What made the situation even more difficult was that later that same day, a man came up to me and told me that he had recently seen a dragon in a cave not far away, a den that had been empty for months. All that I could do at that moment was to tell him that I would check it out, a noncommittal answer, uncharacteristic of my responses to such requests before this one.
A New Way of Stalking
So I went to the cave. I knew it well. I has killed there before. I felt nervous in a new way. As I approached the cave, I saw three sets of bright, shiny eyes piercing the darkness inside the place. Two sets were very close to the ground, so I knew that they must be babies. One set was significantly taller, but still not very big as dragons go. I reckoned that she was a young mother. As I approached the dragon trio, I had a thought. The material that made up my armour was dragon-weed. It was called that because it is the main source of food for them. They were not the carnivores I thought they were when I slew my first dragon.

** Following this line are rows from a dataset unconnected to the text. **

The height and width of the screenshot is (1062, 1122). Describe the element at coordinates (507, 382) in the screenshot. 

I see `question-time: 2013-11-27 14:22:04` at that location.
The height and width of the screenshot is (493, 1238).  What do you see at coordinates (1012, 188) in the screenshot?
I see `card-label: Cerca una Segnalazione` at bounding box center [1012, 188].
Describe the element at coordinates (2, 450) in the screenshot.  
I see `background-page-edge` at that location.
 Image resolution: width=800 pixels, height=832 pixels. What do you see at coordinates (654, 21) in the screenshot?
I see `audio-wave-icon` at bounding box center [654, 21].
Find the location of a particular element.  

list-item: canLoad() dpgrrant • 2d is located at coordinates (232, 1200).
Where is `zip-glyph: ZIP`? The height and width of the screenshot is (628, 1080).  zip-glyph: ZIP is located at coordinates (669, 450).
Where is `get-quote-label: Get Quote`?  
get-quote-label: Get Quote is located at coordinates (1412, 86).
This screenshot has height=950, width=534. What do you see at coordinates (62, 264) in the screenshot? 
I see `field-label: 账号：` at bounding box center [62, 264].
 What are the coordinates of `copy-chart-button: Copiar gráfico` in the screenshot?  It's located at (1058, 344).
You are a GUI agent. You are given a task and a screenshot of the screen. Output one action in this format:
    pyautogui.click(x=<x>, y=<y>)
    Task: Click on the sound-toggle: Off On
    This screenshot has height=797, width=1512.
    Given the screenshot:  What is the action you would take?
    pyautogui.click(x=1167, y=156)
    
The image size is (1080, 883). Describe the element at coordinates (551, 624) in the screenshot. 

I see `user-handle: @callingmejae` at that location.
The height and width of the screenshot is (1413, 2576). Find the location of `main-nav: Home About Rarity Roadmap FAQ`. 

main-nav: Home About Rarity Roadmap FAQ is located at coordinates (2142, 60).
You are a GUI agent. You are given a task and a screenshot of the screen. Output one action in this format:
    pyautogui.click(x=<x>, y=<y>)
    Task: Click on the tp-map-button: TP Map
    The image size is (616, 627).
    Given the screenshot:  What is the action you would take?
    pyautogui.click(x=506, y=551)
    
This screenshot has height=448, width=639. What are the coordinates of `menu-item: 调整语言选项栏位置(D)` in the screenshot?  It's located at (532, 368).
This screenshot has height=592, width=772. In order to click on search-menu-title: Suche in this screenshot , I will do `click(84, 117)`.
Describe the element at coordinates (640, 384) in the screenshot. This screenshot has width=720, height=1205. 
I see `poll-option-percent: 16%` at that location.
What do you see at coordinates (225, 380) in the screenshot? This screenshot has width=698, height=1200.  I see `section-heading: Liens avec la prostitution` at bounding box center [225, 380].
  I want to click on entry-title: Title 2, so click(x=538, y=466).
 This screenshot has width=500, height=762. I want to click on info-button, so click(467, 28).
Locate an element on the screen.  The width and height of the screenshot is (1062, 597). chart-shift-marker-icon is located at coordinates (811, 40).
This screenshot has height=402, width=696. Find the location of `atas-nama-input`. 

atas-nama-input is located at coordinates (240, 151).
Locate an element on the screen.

Acting braver than I felt, I took my protective jacket off, dropping my sword to the ground beside me, and tossed the dragon-weed jacket towards the cave. There was no motion at first, but then they moved slowly, cautiously towards their meal. I stood still, not making any movements that they, particularly the mother, might interpret as threatening. The mother divided up the food, and they all munched their meal not far from me. They looked up at me occasionally, but I did not see fear in their eyes.
I would have to prepare a convincing speech when I returned to my community, one that would suggest a change. Dragons had never in my life approached the community, and I cannot remember any of my father’s stories had them doing that. Why make an enemy when you can make a friend?
And that, dear grandchildren, is why we no longer hunt dragons, and consider them a threat like we used to when I was your age.